*Work instruction*:
Each entry must be returned exactly. None may be omitted.
Task input section start
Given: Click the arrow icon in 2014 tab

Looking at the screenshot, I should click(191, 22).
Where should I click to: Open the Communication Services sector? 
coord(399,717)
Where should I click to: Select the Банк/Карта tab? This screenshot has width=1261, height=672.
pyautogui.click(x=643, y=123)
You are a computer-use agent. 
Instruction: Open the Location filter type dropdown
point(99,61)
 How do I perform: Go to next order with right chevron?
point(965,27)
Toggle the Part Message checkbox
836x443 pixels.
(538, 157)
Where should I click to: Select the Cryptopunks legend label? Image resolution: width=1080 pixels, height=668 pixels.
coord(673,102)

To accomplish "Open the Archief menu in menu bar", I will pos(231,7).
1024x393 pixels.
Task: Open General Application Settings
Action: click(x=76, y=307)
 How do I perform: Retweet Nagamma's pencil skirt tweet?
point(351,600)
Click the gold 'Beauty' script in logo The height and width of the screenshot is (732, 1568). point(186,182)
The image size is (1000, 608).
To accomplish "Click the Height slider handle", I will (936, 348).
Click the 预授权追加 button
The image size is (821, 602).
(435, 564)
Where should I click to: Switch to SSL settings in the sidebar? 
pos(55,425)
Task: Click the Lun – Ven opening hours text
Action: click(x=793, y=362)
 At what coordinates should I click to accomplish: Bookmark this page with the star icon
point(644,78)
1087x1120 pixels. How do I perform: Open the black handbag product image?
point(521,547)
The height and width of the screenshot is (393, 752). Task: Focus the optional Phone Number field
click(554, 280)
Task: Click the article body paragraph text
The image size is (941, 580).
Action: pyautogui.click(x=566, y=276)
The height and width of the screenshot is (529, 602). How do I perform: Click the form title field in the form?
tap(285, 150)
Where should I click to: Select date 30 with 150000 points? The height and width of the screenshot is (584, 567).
Task input section end
*Worked solution*:
Given: Click the arrow icon in 2014 tab

Looking at the screenshot, I should click(191, 22).
Where should I click to: Open the Communication Services sector? 
coord(399,717)
Where should I click to: Select the Банк/Карта tab? This screenshot has width=1261, height=672.
pyautogui.click(x=643, y=123)
You are a computer-use agent. 
Instruction: Open the Location filter type dropdown
point(99,61)
 How do I perform: Go to next order with right chevron?
point(965,27)
Toggle the Part Message checkbox
836x443 pixels.
(538, 157)
Where should I click to: Select the Cryptopunks legend label? Image resolution: width=1080 pixels, height=668 pixels.
coord(673,102)

To accomplish "Open the Archief menu in menu bar", I will pos(231,7).
1024x393 pixels.
Task: Open General Application Settings
Action: click(x=76, y=307)
 How do I perform: Retweet Nagamma's pencil skirt tweet?
point(351,600)
Click the gold 'Beauty' script in logo The height and width of the screenshot is (732, 1568). point(186,182)
The image size is (1000, 608).
To accomplish "Click the Height slider handle", I will (936, 348).
Click the 预授权追加 button
The image size is (821, 602).
(435, 564)
Where should I click to: Switch to SSL settings in the sidebar? 
pos(55,425)
Task: Click the Lun – Ven opening hours text
Action: click(x=793, y=362)
 At what coordinates should I click to accomplish: Bookmark this page with the star icon
point(644,78)
1087x1120 pixels. How do I perform: Open the black handbag product image?
point(521,547)
The height and width of the screenshot is (393, 752). Task: Focus the optional Phone Number field
click(554, 280)
Task: Click the article body paragraph text
The image size is (941, 580).
Action: pyautogui.click(x=566, y=276)
The height and width of the screenshot is (529, 602). How do I perform: Click the form title field in the form?
tap(285, 150)
Where should I click to: Select date 30 with 150000 points? The height and width of the screenshot is (584, 567).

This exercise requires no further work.